▸ Set task:
Show each line in the listing below that contains the string "height", copied in full.

▸ Provided records:
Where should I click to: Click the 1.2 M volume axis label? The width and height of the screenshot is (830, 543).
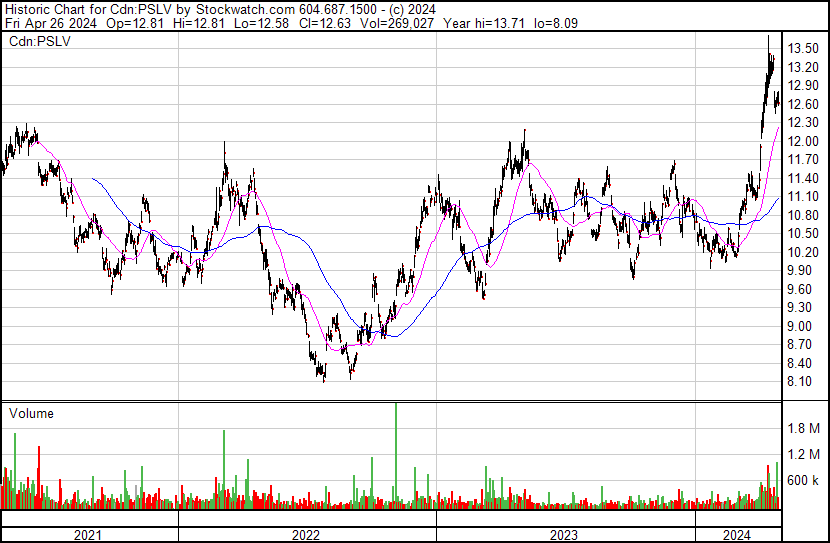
---
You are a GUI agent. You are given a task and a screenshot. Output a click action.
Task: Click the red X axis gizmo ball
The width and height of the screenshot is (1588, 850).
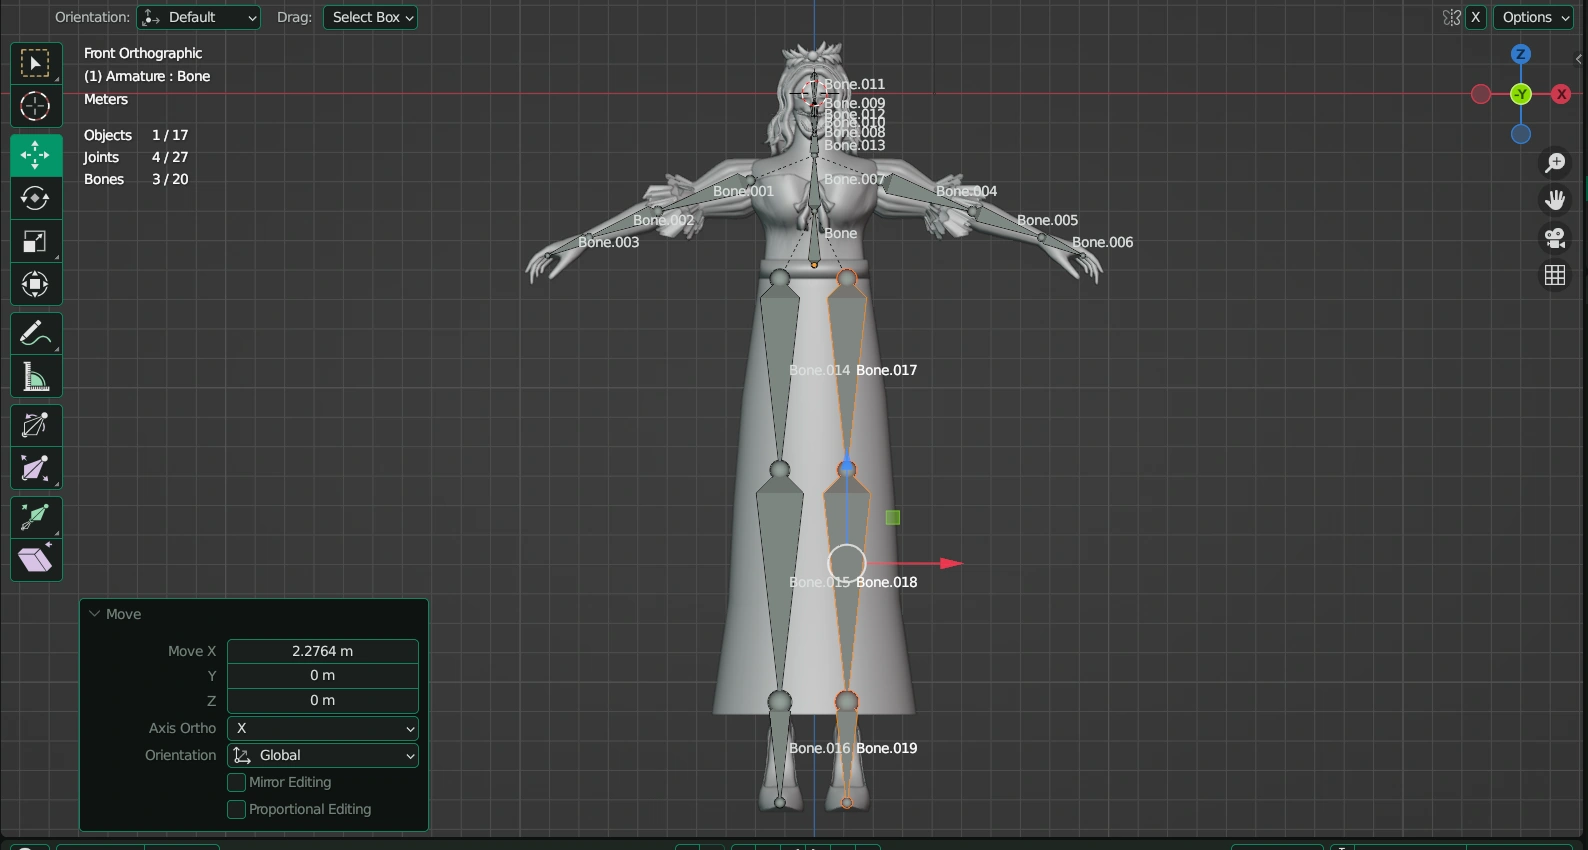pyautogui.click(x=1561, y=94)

▸ Answer to this exercise:
Where should I click to: Click the 1.2 M volume axis label? The width and height of the screenshot is (830, 543).
The width and height of the screenshot is (1588, 850).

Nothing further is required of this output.